AI models relying on Google Street View images may misinterpret environmental features, leading to misguided public health efforts to reduce obesity and diabetes, a new study warns.
Study: Utilizing big data without domain knowledge impacts public health decision-making. Image Credit: TippaPat / Shutterstock.com
A recent study published in the journal PNAS Environmental Sciences reveals that relying on artificial intelligence (AI) and Google Street View (GSV) images to support urban planning may lead to misleading conclusions that could have detrimental effects on public health interventions aimed at combating obesity and diabetes.
How is AI used in urban planning?
Recent advancements in AI have accelerated the incorporation of this technology into crucial fields, such as public health and urban planning, which can potentially affect large numbers of people at the community level. For example, GSV images have been combined with object detection by deep learning to evaluate the health outcomes associated with neighborhood properties defined by census tract.
GSV data provides information about the environment, including the types of vegetation, as well as urban development, such as road networks and building structures. These data have been mined using deep learning to devise local interventions targeting mental and cardiometabolic disease and the prevalence of the coronavirus disease 2019 (COVID-19).

WORK INSTRUCTION 1: In the text about AI and Google Street View, why might using AI with Street View images to guide urban planning hurt public health efforts? Answer in one to three sentences.
WORK INSTRUCTION 2: Summarize the text about AI and Google Street View in two sentences.
WORK INSTRUCTION 3: Continue the text about AI and Google Street View from the point where it stops.

DATA SUPPLIED:

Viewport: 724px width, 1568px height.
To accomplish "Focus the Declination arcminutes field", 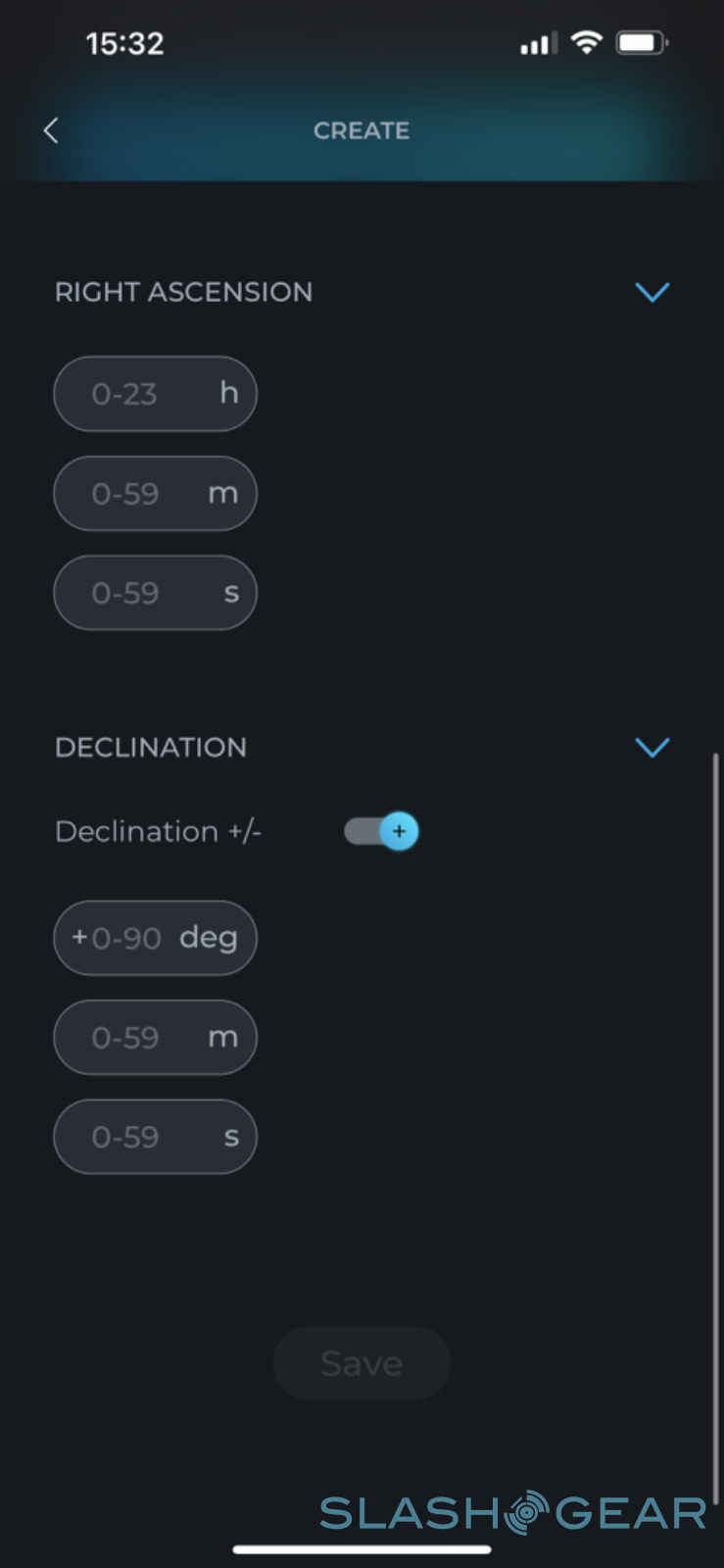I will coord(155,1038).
---
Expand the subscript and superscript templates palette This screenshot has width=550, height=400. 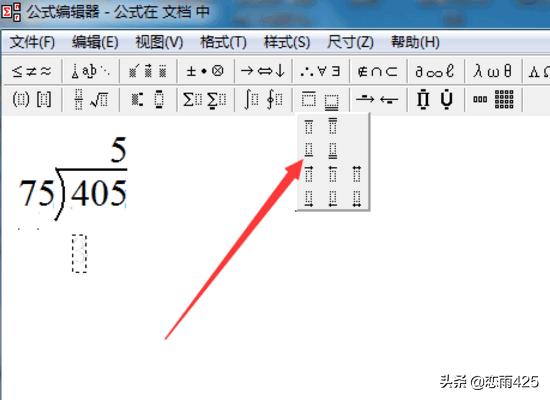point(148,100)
...
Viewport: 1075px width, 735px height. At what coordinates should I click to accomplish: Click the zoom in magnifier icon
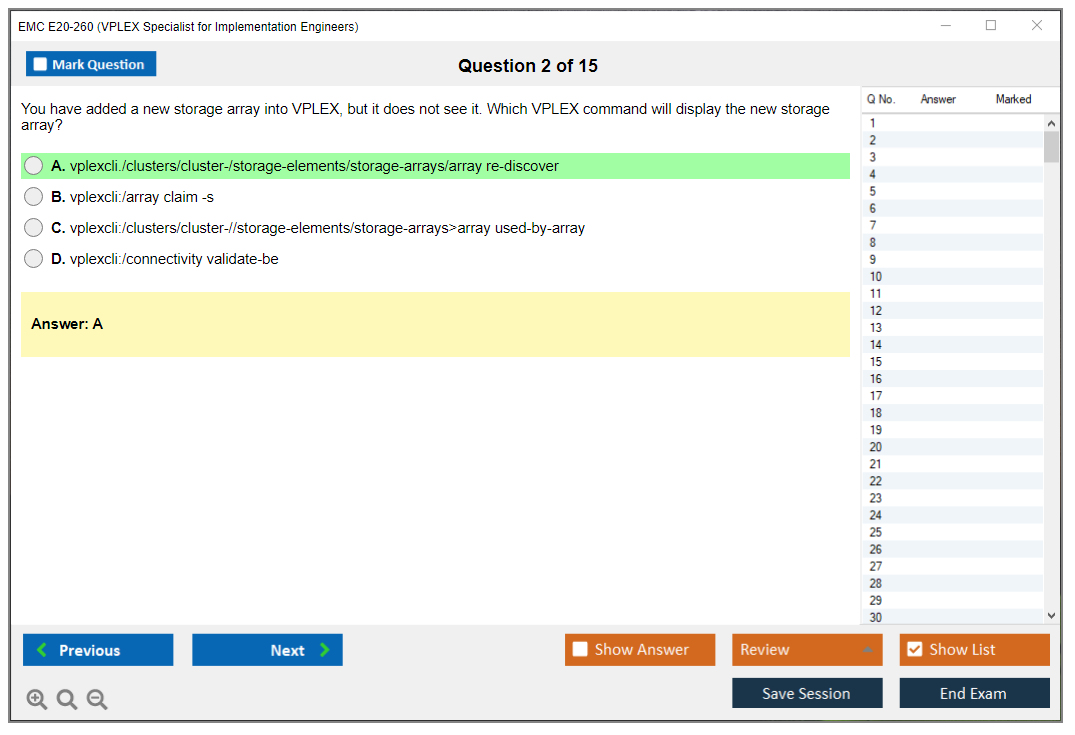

EXERCISE OUTPUT 1: AI models that rely on Google Street View images may misread features of the environment, which can lead to misleading conclusions. Those conclusions could harm public health efforts meant to reduce obesity and diabetes.

EXERCISE OUTPUT 2: A study in PNAS Environmental Sciences warns that using AI with Google Street View images to support urban planning may lead to misleading conclusions that could harm efforts against obesity and diabetes. AI is already used in public health and urban planning, where deep learning has mined Street View data on vegetation, roads, and buildings to link neighborhoods to health outcomes and to plan local efforts against mental illness, cardiometabolic disease, and COVID-19.

EXERCISE OUTPUT 3:
However, predictive models that use AI have encountered certain challenges, including the inability to identify spurious and biased data and the tendency to make spurious correlations that subsequently inform these predictions. These challenges are exacerbated when other factors may mediate the associations between exposure and health outcomes.
What did the study show?
The current study examined how GSV-derived features of the environment interact with the mean prevalence of obesity and diabetes in the census tract in New York City. It also assessed the relationship between these health conditions and physical inactivity, which is a significant contributor to this association.
GSV-derived data indicated that higher crosswalk density correlates with lower disease prevalence. The impact of physical activity on obesity was greater than that on diabetes, which was expected based on previous GSV-based crosswalk estimates. However, compared to previous studies, no association was observed between GSV estimates of sidewalk density and health outcomes.
Physical inactivity intervention vs. GSV feature
The effect of the prevalence of crosswalks and sidewalks on health outcomes was due to the prevalence of physical inactivity in the census tract. Thus, rather than the built environment itself, physical activity levels in that census tract accounted for health outcome changes.
With each unit of reduction in physical inactivity, the prevalence of both obesity and diabetes declined by 4.17 and 17.2 times, respectively, as compared to a single unit decrease in crosswalk prevalence.
Built environment out of sync with GSV features
The built environment, which was the basis of inferences made by GSV labels within the city, fails to match reality. For example, sidewalks may be represented near bridges or highways despite being absent, whereas a blocked sidewalk may be reported as absent.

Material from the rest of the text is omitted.